The Celebrated Image: Creating and Polishing Poems: Now we get down to my deepest love, poetry. This is the first of four sessions in PoetryCram 2011, a daylong workshop for participants who want to write new poems or put their poems into publishable chapbook form. I’ll be joined by Hummingbird Review publisher Charlie Redner, poetry teacher and poet Ed Decker, and online publishing expert Lin Robinson. In the opening workshop, we’re going to turn images into poems, expand and polish those poems, and make those tough decisions on structural form, and decide on an order for an eventual collection or chapbook. The inner and outer world is the sandbox, the words and experiences are the toys, and we’re going to play!
In addition, I will be meeting one-on-one with several authors to discuss their works-in-progress, and possibly putting something together last-minute to help authors build their all-important promotional platforms. Not sure yet. But stay tuned. One of the other great things about SCWC is that you have to keep checking the website during the week leading to the conference — and then check the board once you arrive. There are always changes … a true reflection of the fluid writer’s mind.

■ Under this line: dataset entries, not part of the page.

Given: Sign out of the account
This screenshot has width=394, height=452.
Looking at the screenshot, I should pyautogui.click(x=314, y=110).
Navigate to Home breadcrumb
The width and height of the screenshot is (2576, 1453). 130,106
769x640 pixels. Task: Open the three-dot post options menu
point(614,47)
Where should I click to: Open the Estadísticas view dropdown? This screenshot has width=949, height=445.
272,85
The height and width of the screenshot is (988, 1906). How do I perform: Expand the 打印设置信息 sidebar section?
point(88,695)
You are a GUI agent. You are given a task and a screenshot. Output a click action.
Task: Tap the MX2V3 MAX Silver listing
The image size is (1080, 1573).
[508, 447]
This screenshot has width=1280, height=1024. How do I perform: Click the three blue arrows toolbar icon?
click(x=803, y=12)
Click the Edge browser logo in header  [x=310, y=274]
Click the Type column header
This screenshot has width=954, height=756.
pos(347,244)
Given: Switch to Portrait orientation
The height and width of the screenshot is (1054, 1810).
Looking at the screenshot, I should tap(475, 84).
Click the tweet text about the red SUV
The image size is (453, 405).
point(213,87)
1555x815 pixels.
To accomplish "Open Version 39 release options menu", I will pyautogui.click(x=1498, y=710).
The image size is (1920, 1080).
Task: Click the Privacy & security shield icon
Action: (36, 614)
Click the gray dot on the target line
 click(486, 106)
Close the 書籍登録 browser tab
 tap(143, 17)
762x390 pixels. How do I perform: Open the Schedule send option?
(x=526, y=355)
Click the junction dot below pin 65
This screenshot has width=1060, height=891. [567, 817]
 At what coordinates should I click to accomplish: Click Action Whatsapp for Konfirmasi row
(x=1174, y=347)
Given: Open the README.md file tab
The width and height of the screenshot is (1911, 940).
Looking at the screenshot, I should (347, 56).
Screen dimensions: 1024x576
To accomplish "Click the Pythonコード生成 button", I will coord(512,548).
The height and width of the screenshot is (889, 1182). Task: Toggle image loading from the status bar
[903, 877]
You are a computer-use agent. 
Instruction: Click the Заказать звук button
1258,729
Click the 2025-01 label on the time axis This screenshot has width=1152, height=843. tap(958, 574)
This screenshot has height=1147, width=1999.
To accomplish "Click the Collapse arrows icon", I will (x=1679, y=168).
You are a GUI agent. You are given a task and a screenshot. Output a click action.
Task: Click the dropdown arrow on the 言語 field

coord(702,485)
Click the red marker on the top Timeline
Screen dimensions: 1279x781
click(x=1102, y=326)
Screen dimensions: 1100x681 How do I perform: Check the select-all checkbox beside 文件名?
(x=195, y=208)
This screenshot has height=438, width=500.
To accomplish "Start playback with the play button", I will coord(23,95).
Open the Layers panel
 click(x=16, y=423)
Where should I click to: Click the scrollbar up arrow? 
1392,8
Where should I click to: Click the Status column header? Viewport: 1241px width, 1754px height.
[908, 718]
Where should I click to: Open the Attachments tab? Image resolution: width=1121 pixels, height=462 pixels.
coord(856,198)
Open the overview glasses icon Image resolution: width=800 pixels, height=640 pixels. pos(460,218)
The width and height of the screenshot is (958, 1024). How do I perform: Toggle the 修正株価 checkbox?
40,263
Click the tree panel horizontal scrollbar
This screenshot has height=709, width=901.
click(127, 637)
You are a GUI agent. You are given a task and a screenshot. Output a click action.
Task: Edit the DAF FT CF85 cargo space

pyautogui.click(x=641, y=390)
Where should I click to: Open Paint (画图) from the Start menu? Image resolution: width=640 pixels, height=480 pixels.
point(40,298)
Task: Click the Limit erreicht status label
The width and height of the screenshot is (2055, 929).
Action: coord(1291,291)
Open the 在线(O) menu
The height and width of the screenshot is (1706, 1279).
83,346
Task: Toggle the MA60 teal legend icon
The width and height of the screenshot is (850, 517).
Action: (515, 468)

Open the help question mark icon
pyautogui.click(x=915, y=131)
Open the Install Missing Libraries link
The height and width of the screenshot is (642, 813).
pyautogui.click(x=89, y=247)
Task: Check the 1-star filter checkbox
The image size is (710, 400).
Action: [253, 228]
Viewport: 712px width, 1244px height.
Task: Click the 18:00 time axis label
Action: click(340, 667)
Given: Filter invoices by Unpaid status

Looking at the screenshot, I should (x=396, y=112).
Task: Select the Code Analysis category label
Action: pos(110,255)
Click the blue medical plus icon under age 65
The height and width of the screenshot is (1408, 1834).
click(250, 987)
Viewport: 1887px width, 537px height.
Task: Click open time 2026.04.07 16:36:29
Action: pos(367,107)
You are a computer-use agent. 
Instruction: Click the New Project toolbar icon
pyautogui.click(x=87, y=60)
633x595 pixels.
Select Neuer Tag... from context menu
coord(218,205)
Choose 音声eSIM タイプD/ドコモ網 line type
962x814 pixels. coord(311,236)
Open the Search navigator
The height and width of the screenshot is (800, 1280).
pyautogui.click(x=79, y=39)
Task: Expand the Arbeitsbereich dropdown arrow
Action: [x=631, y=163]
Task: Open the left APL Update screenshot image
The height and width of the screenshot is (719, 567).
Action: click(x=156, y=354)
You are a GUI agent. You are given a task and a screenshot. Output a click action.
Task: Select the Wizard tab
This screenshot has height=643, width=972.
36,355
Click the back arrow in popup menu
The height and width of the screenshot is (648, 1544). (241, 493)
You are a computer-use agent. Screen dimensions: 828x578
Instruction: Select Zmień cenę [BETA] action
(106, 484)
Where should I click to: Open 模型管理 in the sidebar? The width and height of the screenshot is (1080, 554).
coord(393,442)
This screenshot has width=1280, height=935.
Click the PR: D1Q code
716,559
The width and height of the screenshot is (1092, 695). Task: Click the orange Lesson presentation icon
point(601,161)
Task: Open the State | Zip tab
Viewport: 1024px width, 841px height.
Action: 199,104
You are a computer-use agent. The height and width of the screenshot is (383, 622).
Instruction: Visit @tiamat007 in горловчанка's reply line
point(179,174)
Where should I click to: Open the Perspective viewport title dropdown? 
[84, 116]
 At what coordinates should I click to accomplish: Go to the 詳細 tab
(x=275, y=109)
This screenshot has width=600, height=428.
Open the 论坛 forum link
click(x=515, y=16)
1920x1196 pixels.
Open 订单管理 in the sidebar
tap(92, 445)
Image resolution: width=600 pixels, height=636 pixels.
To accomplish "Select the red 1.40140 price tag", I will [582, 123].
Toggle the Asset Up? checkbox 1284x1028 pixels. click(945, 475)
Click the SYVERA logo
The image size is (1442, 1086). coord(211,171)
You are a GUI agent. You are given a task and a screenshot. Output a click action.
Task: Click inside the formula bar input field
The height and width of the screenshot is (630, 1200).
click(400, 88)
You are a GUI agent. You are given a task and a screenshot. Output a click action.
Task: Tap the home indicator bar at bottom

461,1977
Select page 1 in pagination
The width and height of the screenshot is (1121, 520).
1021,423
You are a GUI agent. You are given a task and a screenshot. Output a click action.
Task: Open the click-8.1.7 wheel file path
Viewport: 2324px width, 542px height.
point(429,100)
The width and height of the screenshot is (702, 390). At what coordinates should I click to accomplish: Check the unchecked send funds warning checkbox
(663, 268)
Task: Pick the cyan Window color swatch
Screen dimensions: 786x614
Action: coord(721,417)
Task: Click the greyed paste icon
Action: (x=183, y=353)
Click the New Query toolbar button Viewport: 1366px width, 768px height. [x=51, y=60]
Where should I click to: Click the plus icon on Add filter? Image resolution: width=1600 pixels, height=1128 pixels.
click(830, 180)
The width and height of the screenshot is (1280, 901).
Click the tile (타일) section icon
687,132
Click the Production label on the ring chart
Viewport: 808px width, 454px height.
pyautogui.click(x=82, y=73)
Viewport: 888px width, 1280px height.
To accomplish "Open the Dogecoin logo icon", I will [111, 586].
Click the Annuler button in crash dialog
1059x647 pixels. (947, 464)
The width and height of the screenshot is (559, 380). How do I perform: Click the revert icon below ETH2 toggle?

I’ll blog from the conference, and also share more on the various topics in the coming weeks. If you’re a writer in Southern California and not doing anything this weekend, come on down for either the full conference (Friday night through Sunday night) or the weekend sessions. You don’t have to sign up for workshops in advance (except for the PoetryCram and NovelCram) … just walk in, open up your pad, journal, iPad or laptop, and prepare to fully expand your horizons as a writer — and learn what it takes to get published.